Uit met name het onderstreepte zinsdeel volgt dat partijen aansluiting hebben willen zoeken bij de inhoud van de sub-participatieovereenkomst. [verweerder] heeft zich voor de daaruit voortvloeiende verplichting van het Fonds, en alleen daarvoor, jegens [eiser] borg willen stellen. Het hof heeft terecht die omstandigheid voor de uitleg van de overeenkomst van borgtocht doorslaggevend geacht. Dat dit alles [eiser] bij het aangaan van de twee overeenkomsten mogelijk niet voor ogen heeft gestaan (zie 4.2), kan mede gelet op hetgeen hij in feitelijke instanties heeft gesteld niet tot een andere uitleg leiden.
4.9
[eiser] wijst in de procesinleiding nog op de volgende feiten en omstandigheden:
a De zakelijke relatie tussen [eiser] en [verweerder] is later vriendschappelijk geworden;23.

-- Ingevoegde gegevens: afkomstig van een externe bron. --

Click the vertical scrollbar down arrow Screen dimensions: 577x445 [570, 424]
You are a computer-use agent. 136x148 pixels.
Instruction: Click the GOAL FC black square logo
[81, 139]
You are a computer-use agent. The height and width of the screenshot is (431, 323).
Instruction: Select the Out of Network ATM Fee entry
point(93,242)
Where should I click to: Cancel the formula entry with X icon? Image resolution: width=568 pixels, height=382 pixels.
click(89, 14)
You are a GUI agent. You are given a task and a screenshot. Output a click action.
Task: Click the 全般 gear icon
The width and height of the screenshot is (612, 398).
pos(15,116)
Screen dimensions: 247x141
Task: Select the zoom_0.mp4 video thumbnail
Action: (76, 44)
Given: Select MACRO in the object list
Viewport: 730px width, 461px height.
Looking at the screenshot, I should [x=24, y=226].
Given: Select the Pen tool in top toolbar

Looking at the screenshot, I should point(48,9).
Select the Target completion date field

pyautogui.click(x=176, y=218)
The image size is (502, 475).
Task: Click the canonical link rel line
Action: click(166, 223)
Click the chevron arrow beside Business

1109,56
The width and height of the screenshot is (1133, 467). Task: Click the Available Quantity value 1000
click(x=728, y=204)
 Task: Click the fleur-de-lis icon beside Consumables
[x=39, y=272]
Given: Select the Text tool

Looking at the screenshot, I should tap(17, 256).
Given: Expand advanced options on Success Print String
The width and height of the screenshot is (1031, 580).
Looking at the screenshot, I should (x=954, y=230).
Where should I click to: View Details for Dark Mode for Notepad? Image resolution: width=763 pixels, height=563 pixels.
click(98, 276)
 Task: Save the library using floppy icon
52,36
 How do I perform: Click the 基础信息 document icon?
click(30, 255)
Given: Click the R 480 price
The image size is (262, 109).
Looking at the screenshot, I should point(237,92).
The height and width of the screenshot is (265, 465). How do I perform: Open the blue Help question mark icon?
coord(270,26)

b-g [verweerder] heeft [eiser] eerder benaderd voor een investering, waarbij hij bedenkingen had in verband met de risico’s, reden waarom er destijds een overeenkomst van borgtocht is overeengekomen met de projectbegeleider. [verweerder] was hiermee bekend. Hierover is een gerechtelijke procedure gevoerd, waardoor [eiser] , die geen ervaren belegger is, voorzichtiger is geworden met beleggen;24.
h [eiser] heeft niet om een overeenkomst van borgtocht gevraagd, maar wilde garanties, waarop [verweerder] heeft aangeboden borg te staan. Hieruit blijk hoe graag [verweerder] het product aan de man wilde brengen;25.
i Er is sprake van een ondoenlijke bewijslast en [eiser] had andere verwachtingen;26.
j [eiser] ging er vanuit dat in geval het Fonds niet uiterlijk op 1 juli 2012 zou uitkeren, hij [verweerder] kon aanspreken, wat ook volgt uit de letterlijke tekst van de overeenkomst van borgtocht;27.
k In de uitleg die [verweerder] voor staat is de overeenkomst van borgtocht niets waard en is [eiser] misleid, wat te meer klemt nu [verweerder] professional is en deze overeenkomst heeft opgesteld;28.
l [verweerder] heeft zich als borg verbonden tot nakoming van de verbintenis van het Fonds jegens [eiser] . Hij heeft zich niet borg gesteld voor het geval de (her)verzekeraar niet zou betalen aan [eiser] . [verweerder] kan zich niet aan zijn verplichtingen als borg onttrekken door te stellen dat hij niet hoeft te betalen omdat de (her)verzekeraar failliet is;29.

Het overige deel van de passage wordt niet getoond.